Exercise description:
The records below hold pictures; please leave those out and retype the rest exactly.

Exercise material:
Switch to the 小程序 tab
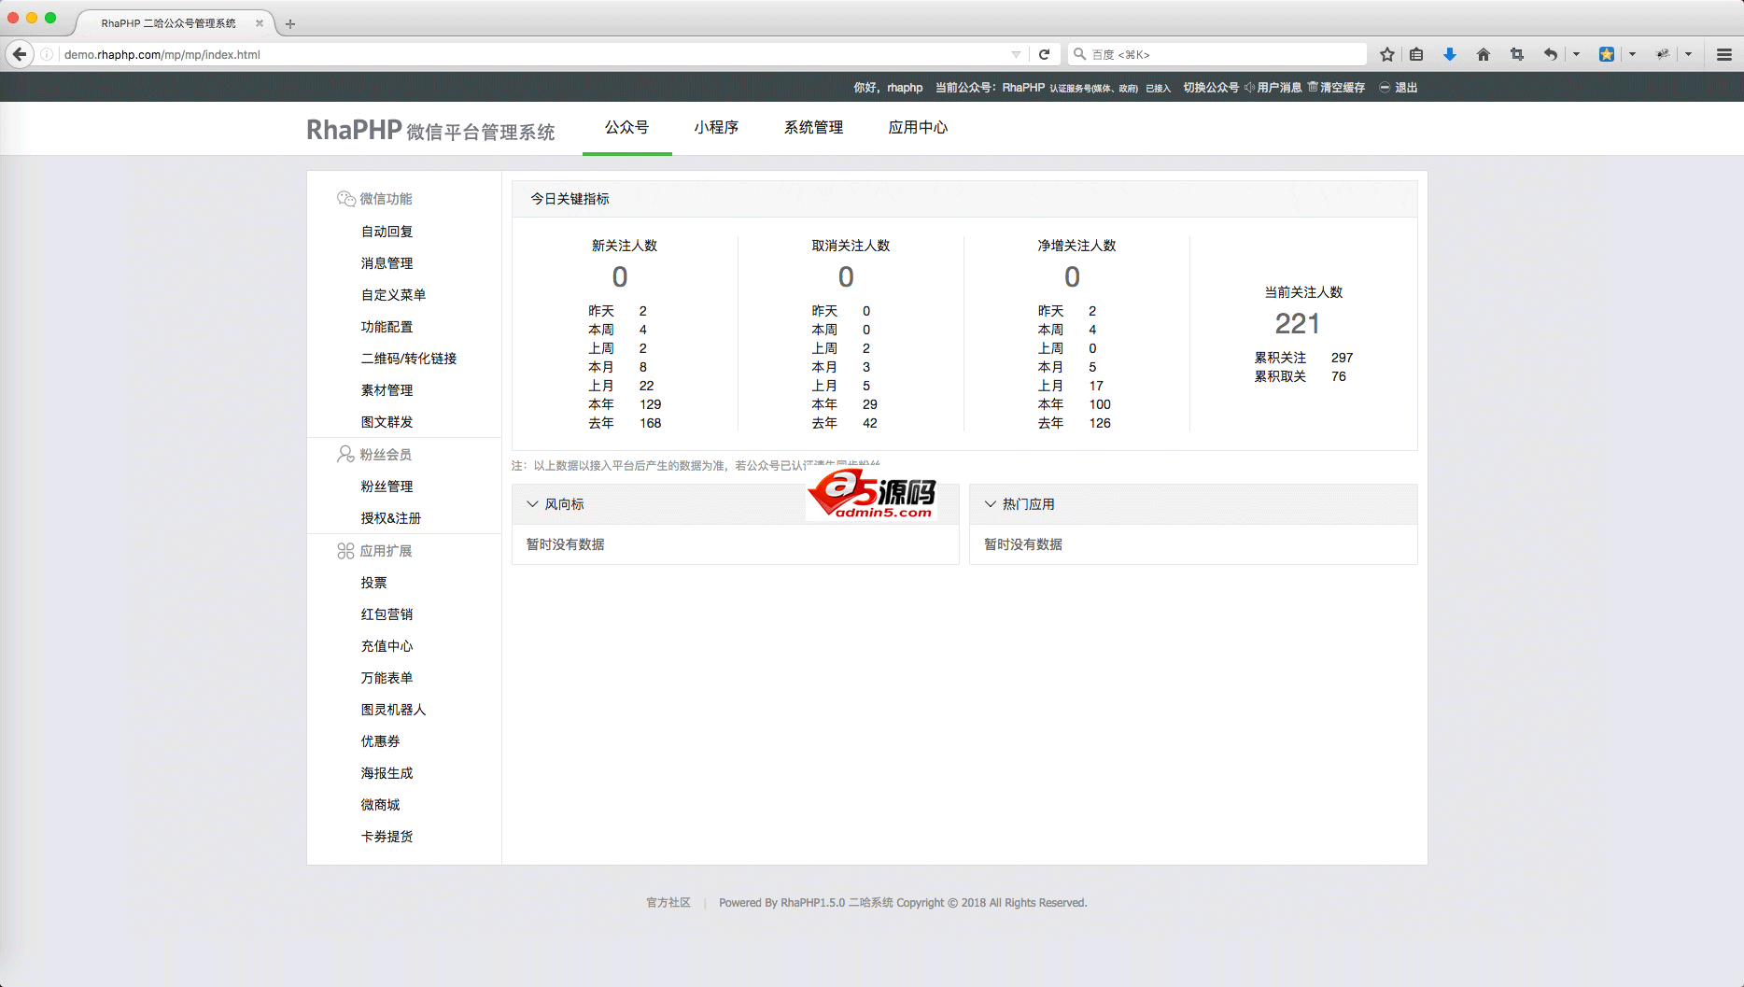This screenshot has height=987, width=1744. tap(716, 127)
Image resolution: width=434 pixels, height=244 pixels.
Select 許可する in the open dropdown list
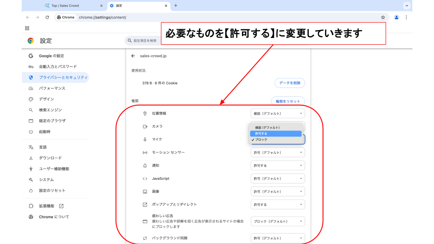tap(276, 134)
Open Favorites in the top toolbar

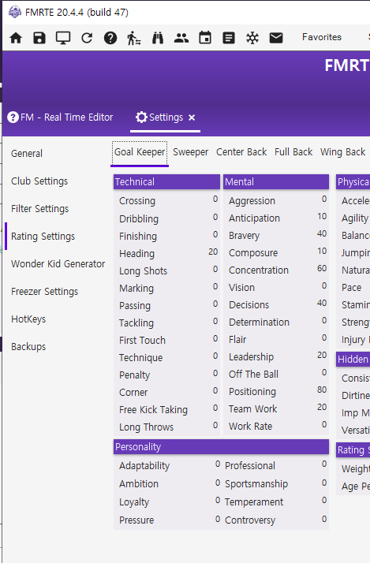322,37
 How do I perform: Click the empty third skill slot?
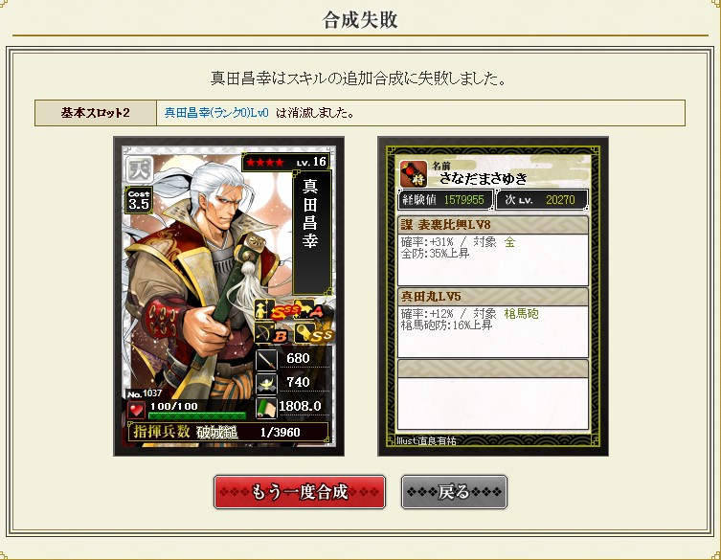click(x=492, y=394)
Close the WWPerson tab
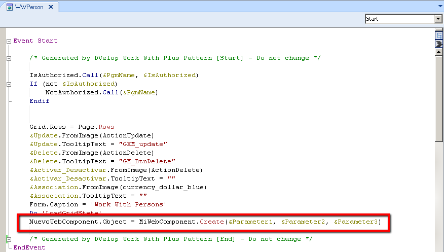 click(x=51, y=7)
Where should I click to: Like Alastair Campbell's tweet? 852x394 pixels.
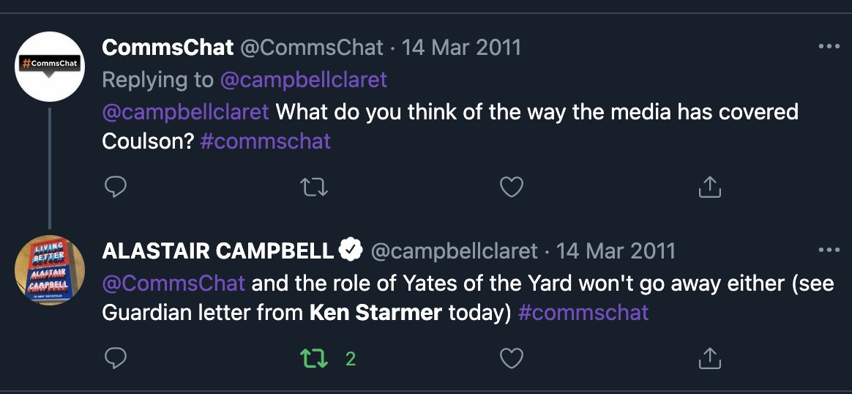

Solution for this task:
Switch to the 小程序 tab
This screenshot has height=987, width=1744. tap(716, 127)
Image resolution: width=434 pixels, height=244 pixels.
Select 許可する in the open dropdown list
tap(276, 134)
Open Favorites in the top toolbar

322,37
 How do I perform: Click the empty third skill slot?
click(x=492, y=394)
Close the WWPerson tab
 click(x=51, y=7)
Where should I click to: Like Alastair Campbell's tweet? 852x394 pixels.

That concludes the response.